Con estos cambios, los árboles ya empiezan a colorearse y abandonan el eterno verde que tanta tranquilidad nos da y en el jardín mi catalpa amenaza con descargar todas sus hojas, actividad que realiza en unos pocos días y que al ser del tamaño de folios hace que en un rato, tenga un contenedor de hojas para reciclar.
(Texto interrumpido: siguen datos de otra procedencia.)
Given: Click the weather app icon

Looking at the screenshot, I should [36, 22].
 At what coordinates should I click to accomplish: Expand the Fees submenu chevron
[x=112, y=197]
Si en algún momento de esta semana deja de llover, tengo que escarificar el césped, que se me está llenando de malas hierbas y aunque también son verdes, no luce tan glorioso como cuando está en su estado más óptimo.
Con la obscuridad y las luces en las casas llega el exhibicionismo, ya que muchísima gente no tiene cortinas y cuando vas a la oficina es raro que no le ves las tetas a una julay (como sucedió el lunes con una que estaba en su baño con la ventana abierta aireando sus sacas de la leche) o el cipote a un chamo que está en la cocina en pelota picada tomando un café mientras mira por la ventana. Nunca sabremos si son conscientes que se les ve perfectamente desde la calle. Cuando vivía en Hilversum mi calle era más entretenida que la tele. Por la noche y gracias a que mi apartamento estaba en la segunda planta, tenía un montón de ventanas con sus movidas frente a mí, como la pareja aquella que el viernes ponía un edredón en el suelo de su salón frente a la tele y echaban un kiki que desde mi casa se veía perfectamente. Una ex-comentarista que vivió en su día en Amsterdam decía que de camino a su casa pasaba frente a una en la que el morador se la cascaba a conciencia sin importarle que lo veían desde la calle, de hecho, parecía que le excitaba más eso.
Con la llegada del otoño, vuelvo a dedicar algunas horas cada semana a procesar las fotos que hago y gracias al brutal trabajo que hice el año pasado, este año no tengo demasiadas y conseguiré, por primera vez en la historia del universo conocido, ponerme al día.